Paperless
Paperless-NGX document management.
Migrated to ansible collection
Tip
- The UID/GID should be set to a user/group that have access to your media. All media clients should run under the same user to run correctly.
Suggested Archival Use
Suggested Use (based on archivst recommendations):
- Document Types refer to the broad type of document in question. Is it a letter? Receipt? Bill? Every instance will be different, but this should be your broadest field. You just want to more of less get it in the ballpark. For example, my Receipts doctype holds receipts that I scan in, but it will also hold confirmations from my debtors that I paid a bill, or an email from Cash app that I sold Bitcoin.
- Correspondent refers to the person/organization you are communicating with in the document. A bill from your credit card would have Capital One as correspondent for example, while a copy of your W2 might go under IRS. Again, you can be broad here, as trying to narrow it down is going to drive you crazy.
- Tags are used to answer the below basic concepts:
- Who is it referring to? In my case, I have tags for myself, my wife, the kids, and the dogs. They are all the same color to easily denote that. Note that this is NOT the same as correspondent.
- What is it referring to? Is it related to your car loan? Is it related to your homes maintenance? Mark these tags in a different color to easily notice them.
- When is the information in this document relevant? Was it a bill from 2 years ago? Does it relate to your taxes for 2022? Personally, I make tags for the year it was received, as it makes it easier to sort. You can further break this down by month if needed.
- I also make tags for special categories that I need to track. For example, I have a tag for any documents that we'll need for our taxes in the coming year, or critical documents (birth certs, etc). This helps to further break it down.
Using Management Utilities
Login and switch to paperless user to run management utilities.

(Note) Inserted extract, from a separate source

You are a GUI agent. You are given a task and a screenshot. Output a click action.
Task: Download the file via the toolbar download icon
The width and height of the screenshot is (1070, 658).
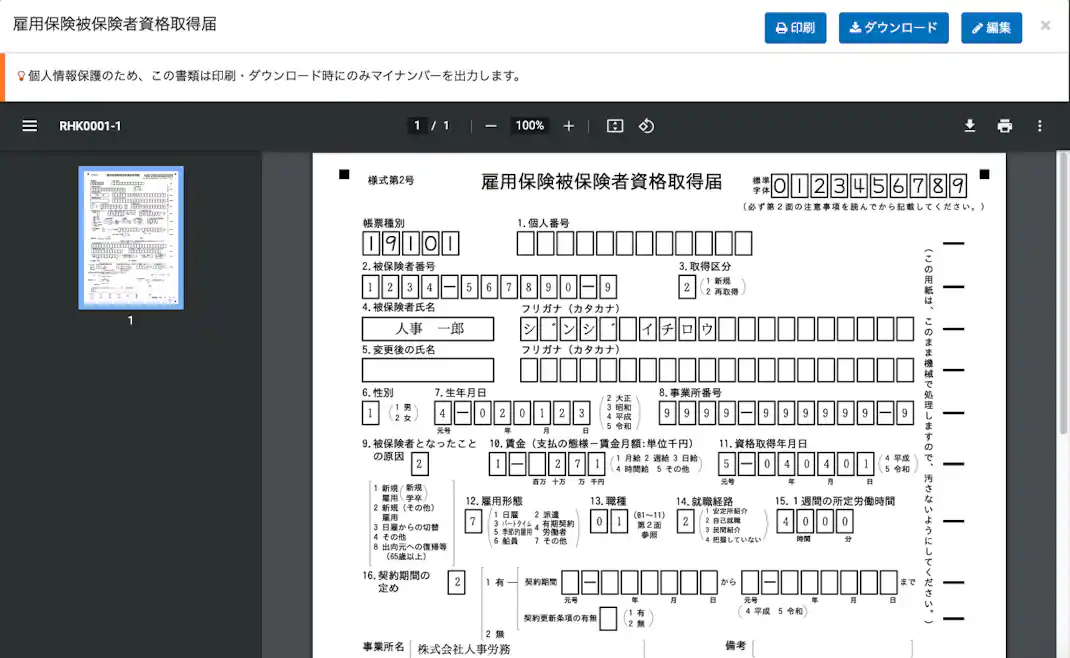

su - -s /bin/bash paperless
. /opt/paperless/src/{VERSION}/.venv/bin/activate
cd /opt/paperless/src/{VERSION}
python3 manage.py document_renamer
Reduce PDF size
This will enable you to reduce pdf size if needed. Use the following settings for specific resolutions:
/screen72dpi/ebook150dpi/prepress300dpi/printer300dpi/defaultno change
gs -sDEVICE=pdfwrite -dCompatibilityLevel=1.4 -dPDFSETTINGS={SETTING} -dNOPAUSE
-dQUIET -dBATCH -sOutputFile={OUTPUT}.pdf {INPUT}.pdf
img2pdf
Included to provide increased functionality for import scripts. This will enable lossless conversion of images to pdf's, enabling import into paperless. The following example will strip alpha channel data from png's and convert to a lossless pdf for import.
convert test.png -background white -alpha remove -alpha off out.png
img2pdf out.png -o import.pdf
Merge PDF's
Now directly supported in Paperless.
Actions ➔ Merge
Select documents in merge order.
gs -dNOPAUSE -sDEVICE=pdfwrite -dBATCH -sOutputFile={OUTPUT}.pdf {INPUT}1.pdf
{INPUT}2.pdf
Split PDF's
Now directly supported in Paperless.
Actions ➔ Split
Select document first.
For documents that failed consumption, manually split before re-adding to the consumption directory.
# Repeat for each chunk of the PDF document.
gs -dBATCH -dPDFINFO {INPUT}.pdf
gs -dNOPAUSE -sDEVICE=pdfwrite -dBATCH -sOutputFile={OUTPUT}.pdf -dFirstPage=1
-dLastPage=3 {INPUT}.pdf
Reverse Proxy
Reverse proxy configuration has drastically changed resulting in multiple reported issues (674, 817, 712). Be sure to set the following configuration variables:
PAPERLESS_USE_X_FORWARD_HOST=true
PAPERLESS_USE_X_FORWARD_PORT=true
PAPERLESS_URL=https://paperless.example.com
PAPERLESS_CSRF_TRUSTED_ORIGINS=https://paperless.example.com
PAPERLESS_ALLOWED_HOSTS=paperless.example.com
PAPERLESS_CORS_ALLOWED_HOSTS=https://paperless.example.com
Receiving a 403 after logging in explicitly
Forbidden (403) CSRF verification failed. Request aborted.
See the Proxy Rule Changes and be sure to add referrer-policy to allow requests through:
add_header Referrer-Policy 'strict-origin-when-cross-origin';
Restart both NGINX and Paperless and try again.